Practicing patience, Sophia Chilczuk is good with that

Photo courtesy of Andrew Towell

A ball in front of her. A pass to a teammate. A shot at the net.

For Sophia Chilczuk, all of this means she is finally back on the soccer field.

“I so badly wanted to feel the ball on my foot. I missed the feeling of soccer,” said the Seattle Pacific senior star forward. “I’m very excited to get back to it.”

In mid-September, Chilczuk (pronounced CHILLzick) did indeed “get back to it” with her Falcon teammates. It was a scaled-down workout session, with pods of just five players on Wallace Field.

But the air was finally clean again, after smoke from California and Oregon fires had engulfed the Seattle region for days. Soccer balls were on the
turf, and, for a while at least, the coronavirus pandemic, which halted competition and practice for Chilczuk and all other SPU athletes since March, wasn’t at the forefront of everyone’s mind.

“I’ve had so much time to think about life and things that [the time] has actually been beneficial to me.”
– Sophia Chilczuk

“I think this will be a good time for all of us to just practice and focus on soccer without having games,” said Chilczuk. “Next year, we can just be a stronger team.

“I’ve had so much time to think about life and things that [the time] has actually been beneficial to me.”

Having lots of time to think about things is not unfamiliar to Chilczuk.

In October 2018, near the end of her sophomore season, she collided with an opposing goalkeeper in a game at Concordia-Portland and sustained two broken bones in her lower right leg. Surgeons repaired it by inserting a rod with screws toward her knee and in her ankle.

By the start of her junior season in 2019, Chilczuk had put in months of rehabilitation work and was back in action. She started all 20 games, contributing eight goals and three assists.
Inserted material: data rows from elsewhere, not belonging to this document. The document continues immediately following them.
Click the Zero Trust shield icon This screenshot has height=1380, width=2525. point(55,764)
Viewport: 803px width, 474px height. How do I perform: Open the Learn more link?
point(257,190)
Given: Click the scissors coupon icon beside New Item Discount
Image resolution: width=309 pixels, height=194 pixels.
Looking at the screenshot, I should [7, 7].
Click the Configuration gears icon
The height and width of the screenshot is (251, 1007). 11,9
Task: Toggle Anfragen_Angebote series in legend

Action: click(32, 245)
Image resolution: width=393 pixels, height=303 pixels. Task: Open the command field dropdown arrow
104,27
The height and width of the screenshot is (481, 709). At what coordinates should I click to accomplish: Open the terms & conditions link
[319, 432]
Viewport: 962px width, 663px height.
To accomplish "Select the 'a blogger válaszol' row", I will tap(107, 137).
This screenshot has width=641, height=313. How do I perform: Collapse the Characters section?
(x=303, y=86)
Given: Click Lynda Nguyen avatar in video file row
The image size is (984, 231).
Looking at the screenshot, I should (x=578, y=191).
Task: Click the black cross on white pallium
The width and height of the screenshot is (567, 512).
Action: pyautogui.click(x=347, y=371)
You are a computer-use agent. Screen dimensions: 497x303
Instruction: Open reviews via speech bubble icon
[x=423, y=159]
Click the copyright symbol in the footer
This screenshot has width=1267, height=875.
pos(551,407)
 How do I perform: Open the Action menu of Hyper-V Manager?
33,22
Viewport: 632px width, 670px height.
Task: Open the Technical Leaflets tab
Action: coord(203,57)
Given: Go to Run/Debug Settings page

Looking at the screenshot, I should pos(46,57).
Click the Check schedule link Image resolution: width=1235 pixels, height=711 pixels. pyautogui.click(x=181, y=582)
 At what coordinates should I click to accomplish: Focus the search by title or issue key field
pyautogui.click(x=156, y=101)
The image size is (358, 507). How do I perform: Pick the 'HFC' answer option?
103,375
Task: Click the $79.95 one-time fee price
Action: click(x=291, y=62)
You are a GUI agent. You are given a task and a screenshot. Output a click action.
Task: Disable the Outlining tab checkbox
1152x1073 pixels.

SPU head coach Arby Busey has seen that work ethic in Chilczuk for a long time.

“I think there’s almost an elegance about the way she plays,” he said. “She gives an appearance where it just seems easier for her to do things than other players. But she has worked really hard to make it that way.”

During the pandemic shutdown, Chilczuk ran between two and four miles every day, worked out on her mom’s Peloton stationary bike, and lifted weights. Chilczuk is a hiking enthusiast, so she took to the mountains and trails when she could.

“It has been crazy. It’s tough for everyone, and it has been tough for me,” Chilczuk said. “But I’m pretty fortunate that nothing has happened to my family and friends. They’re all safe and healthy.”

Through it all, she gained some new perspective.

“Don’t get mad at the little things. Let things go. Be happy and tell people you love them,” she said.